Nevertheless, if you wish to alter Django's Jinja template auto-reloading behavior, you can do so with the the auto_reload parameter in the OPTIONS variable.

Invalid template variables

You can set various behaviors when an invalid variable is encountered in a Jinja template. Django sets Jinja with two default behaviors, one for when DEBUG=True -- a common setting in development -- and the other for when DEBUG=False -- a common setting in production.

If DEBUG=True and an invalid variable is set in a Jinja template, Jinja uses the jinja2.DebugUndefined class to process it. The jinja2.DebugUndefined class outputs the variable verbatim for rendering (e.g. if the template has the {{foo}} statement and the variable doesn't exist in the context, Jinja outputs {{foo}}).

If DEBUG=False and an invalid variable is set in a Jinja template, Jinja uses the jinja2.Undefined class to process it. The jinja2.Undefined class outputs a blank space in the position of the variable for rendering (e.g. if the template has the {{bar}} statement and the variable doesn't exist in the context, Jinja outputs a blank space).

In addition to the jinja2.DebugUndefined and jinja2.Undefined classes, Jinja also supports the jinja2.StrictUndefined class. The jinja2.StrictUndefined class is used to generate an immediate error instead of proceeding with rendering, which is helpful for quicker diagnosis of invalid variables. Be aware that based on the DEBUG variable, this class either generates a stack error with the invalid variable name (i.e. when DEBUG=False) or generates a standard HTTP 500 error page (i.e. when DEBUG=True).

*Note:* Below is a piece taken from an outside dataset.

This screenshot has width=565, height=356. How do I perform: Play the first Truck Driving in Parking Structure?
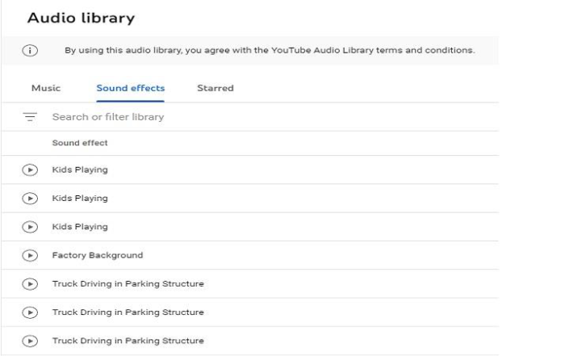pyautogui.click(x=30, y=284)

Listing 4 illustrates how to configure a Jinja class to handle invalid variables through the OPTIONS parameter in settings.py.

Listing 4 - Generate error for invalid variables in Jinja with jinja2.StrictUndefined

import os
BASE_DIR = os.path.dirname(os.path.dirname(os.path.abspath(__file__)))
PROJECT_DIR = os.path.dirname(os.path.abspath(__file__))

import jinja2

TEMPLATES = [
   { 
        'BACKEND':'django.template.backends.jinja2.Jinja2',
        'DIRS': ['%s/jinjatemplates/'% (PROJECT_DIR),],
        'APP_DIRS': True,
        'OPTIONS': {
            'undefined':jinja2.StrictUndefined
        },
    }
]

As you can see in listing 4, we first declare import jinja2 to gain access to Jinja's classes in settings.py. Next, we declare the undefined key inside the OPTIONS parameter and assign it the Jinja class to process invalid variables. In this case, we use the jinja2.StrictUndefined class to get errors when invalid templates variables are encountered, but you could equally use any of the other two Jinja classes to handle invalid variables (i.e. jinja2.DebugUndefined or jinja2.Undefined).